Dale told them we were looking for that guy
Marky that was in the news.
“I knew you’d be looking for him, man,” said a guy with a biohazard tattoo on his shoulder. He gave Dale a knowing sneer.
Dale instantly bowed up and glared. “You’re looking for him, you freak.”
“Um, actually we are looking for him,” Viv said, stepping in front of Dale. “Does he still work here?”
“Nah,” said the girl in the Captain America shirt. “He didn’t show up one day.”
“Do any of you know where we can find him?” I asked. “We need to speak to him.”
“Tiffany in the office might know,” Biohazard said. “She keeps all the HR stuff. She probably has an address for him.”
We took a few narrow hallways lined with moldy smelling orange carpet to an office where a girl in a pony tail and baggy knit pants was filing. Unlike the crowd outside, she seemed genuinely glad to see Dale. She also had the kind of rolled bangs that I had burned my forehead with the curling iron to get. In sixth grade.
“Hi there, Tiffarooni,” Dale said with a wave.
On closer look, it appeared that Tiffany was actually a bit past middle-aged, with graying brown hair and fairly significant bags under her eyes.

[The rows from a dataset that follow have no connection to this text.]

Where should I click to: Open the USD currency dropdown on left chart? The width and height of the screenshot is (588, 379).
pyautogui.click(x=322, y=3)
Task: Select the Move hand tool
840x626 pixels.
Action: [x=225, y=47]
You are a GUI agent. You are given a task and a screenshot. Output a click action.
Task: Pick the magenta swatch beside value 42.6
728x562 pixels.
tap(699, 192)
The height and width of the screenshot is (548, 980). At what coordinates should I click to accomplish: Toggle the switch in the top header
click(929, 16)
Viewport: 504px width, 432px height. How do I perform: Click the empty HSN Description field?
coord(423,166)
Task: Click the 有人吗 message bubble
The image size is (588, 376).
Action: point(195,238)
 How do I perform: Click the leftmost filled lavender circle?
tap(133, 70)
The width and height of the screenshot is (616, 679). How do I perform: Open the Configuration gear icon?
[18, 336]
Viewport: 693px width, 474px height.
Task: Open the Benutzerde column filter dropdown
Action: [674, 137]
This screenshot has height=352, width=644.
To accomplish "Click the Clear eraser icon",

The look on her face when she saw Dale, however, was pure preteen girl. “Are you back, then? Did Hal say you could come back?” She looked pitifully hopeful.
“Are you kidding? He said he didn’t even want me up here to pick up my last check, that he’d mail it to me and for me to never darken this door again.”
Viv and I looked at each other, then looked around uneasily. “You didn’t mention that part,” I said.
Dale shrugged. “What’s he going to do, call the cops?”
“Oh yeah!” Tiffany said, as if he’d just reminded her. “That’s what I’m supposed to do if you show up. Call the cops.”